Delia has likewise treated the matter as a game. He turned it into a motion he knew he was going to lose (even if all the Opposition MPs voted with him). He did so anyway just to send a signal to his core supporters, many of whom are conservative on family and gay rights that the PN under him wasn’t going to be a pushover for liberal laws.

The government is saying: you have a legal right to claim days off to do something that is illegal in Malta

Had he treated the matter with the seriousness it deserves, he had other options. For all his protests that his motion was ‘legalistic’ (technically true), the issues – ignoring a law, simultaneously recognising and not recognising a right, discriminating on the basis of income – are really political.

Beyond that, there is the change in the fundamental principle underlying the 2012 law. This favours the precautionary principle over adult freedoms. The government’s promise to change the law – and the awarding of special leave for IVF treatment abroad – shows that bias is to be changed in favour of adult freedoms.

That is not bad in itself, and I say that as someone who favours the precautionary approach. But it does mean that our social welfare system needs to keep pace with the legal framework.

If the State decides that it believes that nurturing loving families can help children overcome any anxiety (which is what favouring adult freedoms means), it is the State’s duty to declare it will have resources and services in place to support families with children born of the techniques to be made legal. Some long-term studies suggest there are special needs, even if they are nothing to fret about.

Delia need not have zeroed in on lesbian couples (which was at odds with his protestations that he bears them no ill will). The real urgent issues are broader.

In practice, the situation in Malta since 2012 has become complex. Rumours are rife – in medical circles at least – of surrogacy being practised informally, often with the ‘assistance’ of foreign household help, and hence in a deregulated, potentially exploitative way.

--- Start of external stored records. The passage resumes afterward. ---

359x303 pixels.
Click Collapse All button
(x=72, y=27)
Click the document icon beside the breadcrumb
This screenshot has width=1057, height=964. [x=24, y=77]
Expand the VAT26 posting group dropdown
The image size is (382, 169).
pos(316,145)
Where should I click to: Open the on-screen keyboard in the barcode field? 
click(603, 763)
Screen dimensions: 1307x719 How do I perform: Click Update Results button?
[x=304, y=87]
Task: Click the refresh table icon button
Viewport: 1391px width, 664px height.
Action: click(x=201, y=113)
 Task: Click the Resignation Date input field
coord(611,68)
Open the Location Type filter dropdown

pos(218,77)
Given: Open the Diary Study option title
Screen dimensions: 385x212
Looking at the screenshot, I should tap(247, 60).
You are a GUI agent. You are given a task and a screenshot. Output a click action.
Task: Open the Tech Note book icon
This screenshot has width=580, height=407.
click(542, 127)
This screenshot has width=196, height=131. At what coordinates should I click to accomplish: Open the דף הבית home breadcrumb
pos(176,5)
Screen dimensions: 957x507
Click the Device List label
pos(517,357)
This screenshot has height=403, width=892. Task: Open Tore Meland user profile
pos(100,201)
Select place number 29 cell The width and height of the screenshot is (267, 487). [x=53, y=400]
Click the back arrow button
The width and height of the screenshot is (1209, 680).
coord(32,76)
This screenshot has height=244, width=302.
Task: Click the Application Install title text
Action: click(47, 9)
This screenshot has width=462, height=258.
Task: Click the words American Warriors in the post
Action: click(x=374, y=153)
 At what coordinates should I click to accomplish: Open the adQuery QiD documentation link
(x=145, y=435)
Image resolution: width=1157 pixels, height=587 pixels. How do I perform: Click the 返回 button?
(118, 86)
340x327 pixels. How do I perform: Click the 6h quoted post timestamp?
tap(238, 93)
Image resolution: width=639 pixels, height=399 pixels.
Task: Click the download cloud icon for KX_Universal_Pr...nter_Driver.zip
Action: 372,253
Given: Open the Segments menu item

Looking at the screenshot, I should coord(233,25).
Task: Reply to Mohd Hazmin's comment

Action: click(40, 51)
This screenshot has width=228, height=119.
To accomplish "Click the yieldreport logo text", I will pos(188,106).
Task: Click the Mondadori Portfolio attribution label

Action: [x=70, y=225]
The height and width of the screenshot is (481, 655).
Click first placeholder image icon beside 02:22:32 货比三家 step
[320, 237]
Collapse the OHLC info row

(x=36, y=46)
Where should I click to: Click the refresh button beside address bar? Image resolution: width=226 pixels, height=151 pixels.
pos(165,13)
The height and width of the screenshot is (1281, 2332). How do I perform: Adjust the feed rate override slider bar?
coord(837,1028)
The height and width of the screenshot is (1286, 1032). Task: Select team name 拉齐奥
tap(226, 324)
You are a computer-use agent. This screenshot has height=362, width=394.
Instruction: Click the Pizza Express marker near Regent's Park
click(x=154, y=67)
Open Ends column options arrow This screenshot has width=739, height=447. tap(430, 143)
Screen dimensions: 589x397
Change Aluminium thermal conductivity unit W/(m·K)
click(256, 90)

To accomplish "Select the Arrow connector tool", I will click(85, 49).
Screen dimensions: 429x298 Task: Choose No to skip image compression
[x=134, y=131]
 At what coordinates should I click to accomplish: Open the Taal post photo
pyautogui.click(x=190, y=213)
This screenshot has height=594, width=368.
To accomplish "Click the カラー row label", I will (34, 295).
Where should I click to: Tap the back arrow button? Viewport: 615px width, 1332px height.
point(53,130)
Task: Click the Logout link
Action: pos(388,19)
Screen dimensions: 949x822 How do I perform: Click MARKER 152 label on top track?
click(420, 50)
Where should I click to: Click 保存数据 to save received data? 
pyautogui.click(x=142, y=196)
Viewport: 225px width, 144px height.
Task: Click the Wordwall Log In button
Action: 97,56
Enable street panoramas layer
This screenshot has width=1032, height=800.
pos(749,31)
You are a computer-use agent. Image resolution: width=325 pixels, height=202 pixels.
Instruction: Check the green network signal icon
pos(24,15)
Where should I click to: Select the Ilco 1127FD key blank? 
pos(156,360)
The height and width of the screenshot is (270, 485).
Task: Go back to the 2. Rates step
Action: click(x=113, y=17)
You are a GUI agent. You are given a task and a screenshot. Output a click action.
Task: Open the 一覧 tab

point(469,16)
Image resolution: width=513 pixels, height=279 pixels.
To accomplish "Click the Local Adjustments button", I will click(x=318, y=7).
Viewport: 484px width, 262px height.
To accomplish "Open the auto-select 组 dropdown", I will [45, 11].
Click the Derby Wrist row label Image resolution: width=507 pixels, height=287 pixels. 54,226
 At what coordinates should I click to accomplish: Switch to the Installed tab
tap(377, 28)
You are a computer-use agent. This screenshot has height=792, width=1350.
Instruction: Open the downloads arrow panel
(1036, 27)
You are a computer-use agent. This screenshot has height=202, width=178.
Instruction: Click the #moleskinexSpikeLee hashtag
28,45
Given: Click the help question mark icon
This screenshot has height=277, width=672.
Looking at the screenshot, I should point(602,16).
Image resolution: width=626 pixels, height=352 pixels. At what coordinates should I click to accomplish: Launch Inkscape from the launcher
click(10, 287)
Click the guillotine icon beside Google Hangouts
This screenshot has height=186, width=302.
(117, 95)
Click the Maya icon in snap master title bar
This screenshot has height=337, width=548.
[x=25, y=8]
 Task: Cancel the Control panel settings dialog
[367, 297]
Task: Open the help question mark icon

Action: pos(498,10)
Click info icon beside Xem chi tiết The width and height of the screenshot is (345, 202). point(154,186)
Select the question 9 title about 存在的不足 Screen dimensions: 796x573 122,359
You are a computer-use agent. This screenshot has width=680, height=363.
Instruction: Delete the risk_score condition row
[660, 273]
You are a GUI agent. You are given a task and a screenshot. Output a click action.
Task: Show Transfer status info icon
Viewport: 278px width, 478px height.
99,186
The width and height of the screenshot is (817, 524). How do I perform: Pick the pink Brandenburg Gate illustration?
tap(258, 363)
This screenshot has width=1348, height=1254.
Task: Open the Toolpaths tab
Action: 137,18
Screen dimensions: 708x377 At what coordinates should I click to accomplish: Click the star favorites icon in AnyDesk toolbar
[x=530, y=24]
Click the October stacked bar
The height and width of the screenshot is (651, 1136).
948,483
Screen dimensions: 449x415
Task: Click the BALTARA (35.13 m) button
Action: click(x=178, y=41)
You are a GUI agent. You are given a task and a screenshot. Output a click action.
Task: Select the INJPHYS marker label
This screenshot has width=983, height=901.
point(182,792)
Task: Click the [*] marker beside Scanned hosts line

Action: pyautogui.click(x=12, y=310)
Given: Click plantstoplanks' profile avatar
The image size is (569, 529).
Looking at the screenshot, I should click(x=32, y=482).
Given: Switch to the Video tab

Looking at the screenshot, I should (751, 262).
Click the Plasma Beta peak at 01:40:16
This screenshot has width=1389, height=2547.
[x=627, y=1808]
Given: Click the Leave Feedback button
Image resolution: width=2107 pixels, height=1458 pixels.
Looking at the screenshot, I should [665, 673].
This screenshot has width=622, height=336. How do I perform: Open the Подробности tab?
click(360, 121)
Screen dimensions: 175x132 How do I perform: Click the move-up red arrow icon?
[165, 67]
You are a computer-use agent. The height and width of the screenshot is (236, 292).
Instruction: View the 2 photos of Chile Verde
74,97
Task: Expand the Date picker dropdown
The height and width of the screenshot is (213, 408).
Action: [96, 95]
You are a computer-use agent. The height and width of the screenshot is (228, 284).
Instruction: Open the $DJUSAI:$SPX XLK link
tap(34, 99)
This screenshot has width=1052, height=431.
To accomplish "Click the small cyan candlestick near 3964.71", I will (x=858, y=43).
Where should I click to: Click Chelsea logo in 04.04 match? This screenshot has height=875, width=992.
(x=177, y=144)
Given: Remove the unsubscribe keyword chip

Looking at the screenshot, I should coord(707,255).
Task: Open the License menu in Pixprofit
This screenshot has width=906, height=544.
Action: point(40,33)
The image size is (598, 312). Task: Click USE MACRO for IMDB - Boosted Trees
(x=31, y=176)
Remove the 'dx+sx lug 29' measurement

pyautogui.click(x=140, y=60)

Delia could have drawn attention to the widespread rumours and demanded – in the same spirit of the 2012 IVF law – that Malta would have an enforceable legal framework, not informal deregulation.

Around these points – equality of opportunity, equality of solidarity, effective regulation of ethical issues – he could have unified his party. Instead, he trivialised a grave subject by turning it into a technicality. In doing so, he risked scapegoating a small group instead of tackling a real problem holistically.

He’s been hypocritical for a different reason. He hasn’t declared what his own position is on the law itself. We do know his party won’t have one. He wants to give the PN a free vote. In the name of principle, the PN will avoid taking a principled position.

Delia also wants Labour to grant a free vote to its MPs. We all know the real reason. It’s the only chance he has of winning a vote on a position he won’t declare, until the votes are counted.

He will protest all this is far from his mind. If that’s true, the mess he’s created for himself is even bigger. I’m not sure I know anyone, not even among his strong sympathisers, who doesn’t believe he didn’t have ulterior motives.